Unlocking RNA functionality: A redox-responsive approach

Unlocking RNA functionality: A redox-responsive approach
Schematic showing the development of a new strategy for ribonucleic acid (RNA) delivery and reversible control. This method involves modifying the RNA with the addition of a disulfide bond that prevents it from interacting with cellular machinery. When introduced into a cellular environment with reducing agents, this modification is reversed, allowing the RNA to exert its desired effect. Credit: Angewandte Chemie International Edition

National University of Singapore (NUS) chemists have developed a strategy using disulfide-containing small molecules to facilitate the reversible control and delivery of ribonucleic acid (RNA).

RNA-based therapeutics have emerged as one of the most sought-after therapeutic modalities in recent years. However, RNA delivery remains a major challenge in the field. Lipid nanoparticles, despite being widely used for RNA delivery including the delivery of COVID-19 mRNA vaccines, face several limitations such as their effectiveness and safety. Alternative methods that can potentially overcome these limitations are highly desirable.

A research team led by Assistant Professor Zhu Ru-Yi, from the Department of Chemistry at NUS have developed a method that takes advantage of a chemical process called post-synthetic RNA acylation chemistry, and combined it with dynamic disulfide exchange reaction for RNA delivery and reversible control. The research findings are published in the journal Angewandte Chemie International Edition.

This method provides a way to mask the RNA molecule, and researchers can potentially regulate its activity and delivery until it reaches its target site within the cell.

The researchers found that by adding special chemical markers (disulfide-containing groups) to the RNA, these groups can block RNA’s catalytic activity and folding, temporarily hiding the instructions. Then, when needed, they can activate the RNA by removing these markers, allowing cells to read and act upon the instructions again.

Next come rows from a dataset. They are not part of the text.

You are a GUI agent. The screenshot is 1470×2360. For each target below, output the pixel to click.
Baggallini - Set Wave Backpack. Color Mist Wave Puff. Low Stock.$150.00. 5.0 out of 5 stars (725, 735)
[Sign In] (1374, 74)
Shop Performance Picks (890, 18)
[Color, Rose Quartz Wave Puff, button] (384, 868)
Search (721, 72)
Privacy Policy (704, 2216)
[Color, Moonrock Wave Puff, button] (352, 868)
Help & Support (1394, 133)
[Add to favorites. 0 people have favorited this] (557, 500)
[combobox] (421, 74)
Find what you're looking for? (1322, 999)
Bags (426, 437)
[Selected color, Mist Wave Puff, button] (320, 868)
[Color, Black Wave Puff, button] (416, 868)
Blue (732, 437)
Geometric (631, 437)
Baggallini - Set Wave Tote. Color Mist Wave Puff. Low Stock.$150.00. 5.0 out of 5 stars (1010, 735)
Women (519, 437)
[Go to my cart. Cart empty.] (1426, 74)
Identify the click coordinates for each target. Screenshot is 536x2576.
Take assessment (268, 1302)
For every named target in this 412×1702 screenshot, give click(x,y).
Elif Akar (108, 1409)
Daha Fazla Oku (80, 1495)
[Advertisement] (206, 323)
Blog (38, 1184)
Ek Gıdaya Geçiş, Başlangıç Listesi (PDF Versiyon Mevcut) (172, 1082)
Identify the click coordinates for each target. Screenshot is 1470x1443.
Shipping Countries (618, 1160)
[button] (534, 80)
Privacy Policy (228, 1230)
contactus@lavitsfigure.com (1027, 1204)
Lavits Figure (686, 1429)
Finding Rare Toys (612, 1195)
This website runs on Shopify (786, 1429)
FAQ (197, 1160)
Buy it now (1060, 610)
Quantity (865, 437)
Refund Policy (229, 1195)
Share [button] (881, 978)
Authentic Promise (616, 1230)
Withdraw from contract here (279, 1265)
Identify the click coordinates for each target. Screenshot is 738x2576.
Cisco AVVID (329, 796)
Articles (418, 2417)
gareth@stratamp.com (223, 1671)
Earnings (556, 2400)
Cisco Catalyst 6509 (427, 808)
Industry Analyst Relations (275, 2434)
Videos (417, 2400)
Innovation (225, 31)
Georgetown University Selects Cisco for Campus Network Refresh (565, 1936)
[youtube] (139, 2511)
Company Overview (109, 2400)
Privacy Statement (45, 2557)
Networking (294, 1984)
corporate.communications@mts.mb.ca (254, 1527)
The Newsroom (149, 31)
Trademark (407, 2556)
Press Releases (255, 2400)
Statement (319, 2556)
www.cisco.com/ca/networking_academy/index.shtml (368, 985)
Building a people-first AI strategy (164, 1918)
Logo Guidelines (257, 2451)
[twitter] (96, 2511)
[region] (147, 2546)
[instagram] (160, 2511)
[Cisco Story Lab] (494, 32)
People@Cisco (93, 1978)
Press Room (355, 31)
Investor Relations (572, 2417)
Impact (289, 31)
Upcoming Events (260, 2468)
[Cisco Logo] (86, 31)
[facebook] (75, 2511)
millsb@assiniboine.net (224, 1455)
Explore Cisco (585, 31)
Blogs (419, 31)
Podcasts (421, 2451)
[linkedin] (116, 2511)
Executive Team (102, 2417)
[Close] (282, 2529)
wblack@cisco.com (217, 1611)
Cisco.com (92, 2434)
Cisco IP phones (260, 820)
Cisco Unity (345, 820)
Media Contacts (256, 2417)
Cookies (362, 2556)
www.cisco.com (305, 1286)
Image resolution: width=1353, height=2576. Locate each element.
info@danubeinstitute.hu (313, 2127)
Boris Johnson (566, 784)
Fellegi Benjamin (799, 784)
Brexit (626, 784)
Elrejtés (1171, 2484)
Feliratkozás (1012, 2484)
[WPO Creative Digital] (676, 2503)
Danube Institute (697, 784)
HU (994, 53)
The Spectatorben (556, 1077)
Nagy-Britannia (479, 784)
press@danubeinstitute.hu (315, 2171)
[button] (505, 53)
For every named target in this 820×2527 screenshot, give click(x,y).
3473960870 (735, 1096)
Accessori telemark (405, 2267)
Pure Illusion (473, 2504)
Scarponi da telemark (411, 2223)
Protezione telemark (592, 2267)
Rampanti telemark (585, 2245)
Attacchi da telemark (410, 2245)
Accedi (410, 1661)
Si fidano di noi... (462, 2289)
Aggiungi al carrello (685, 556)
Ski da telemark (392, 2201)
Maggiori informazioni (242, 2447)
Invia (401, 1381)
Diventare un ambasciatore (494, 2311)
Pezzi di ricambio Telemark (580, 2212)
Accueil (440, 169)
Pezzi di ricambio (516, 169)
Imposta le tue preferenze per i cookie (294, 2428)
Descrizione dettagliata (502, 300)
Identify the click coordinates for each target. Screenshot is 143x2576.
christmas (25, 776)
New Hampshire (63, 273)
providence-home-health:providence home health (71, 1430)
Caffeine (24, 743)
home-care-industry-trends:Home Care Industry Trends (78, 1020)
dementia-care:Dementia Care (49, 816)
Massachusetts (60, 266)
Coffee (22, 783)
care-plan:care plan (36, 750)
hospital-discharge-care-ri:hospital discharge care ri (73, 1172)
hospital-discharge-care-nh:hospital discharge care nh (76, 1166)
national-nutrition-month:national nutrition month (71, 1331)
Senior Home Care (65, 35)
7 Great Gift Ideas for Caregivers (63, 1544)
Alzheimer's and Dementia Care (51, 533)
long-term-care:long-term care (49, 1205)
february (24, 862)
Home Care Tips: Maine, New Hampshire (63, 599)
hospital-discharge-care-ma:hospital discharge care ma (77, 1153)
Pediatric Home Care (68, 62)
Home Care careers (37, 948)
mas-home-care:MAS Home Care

This strategy allows the RNA to enter cells quickly, distribute effectively, and become active in the cell’s cytosol without getting trapped in lysosomes. The researchers believe that their methodology will be accessible to laboratories engaged in RNA biology and holds promise as a versatile platform for RNA-based applications.

Prof Zhu said, «Our studies showcase the first example of RNA delivery into cells using only small molecules.»

«The simplicity of our method for modifying RNA and the unique delivery mechanism will undoubtedly attract more researchers to adopt and improve the method. We believe that our work will facilitate numerous applications in the field of RNA biology and biomedicines,» added Prof Zhu.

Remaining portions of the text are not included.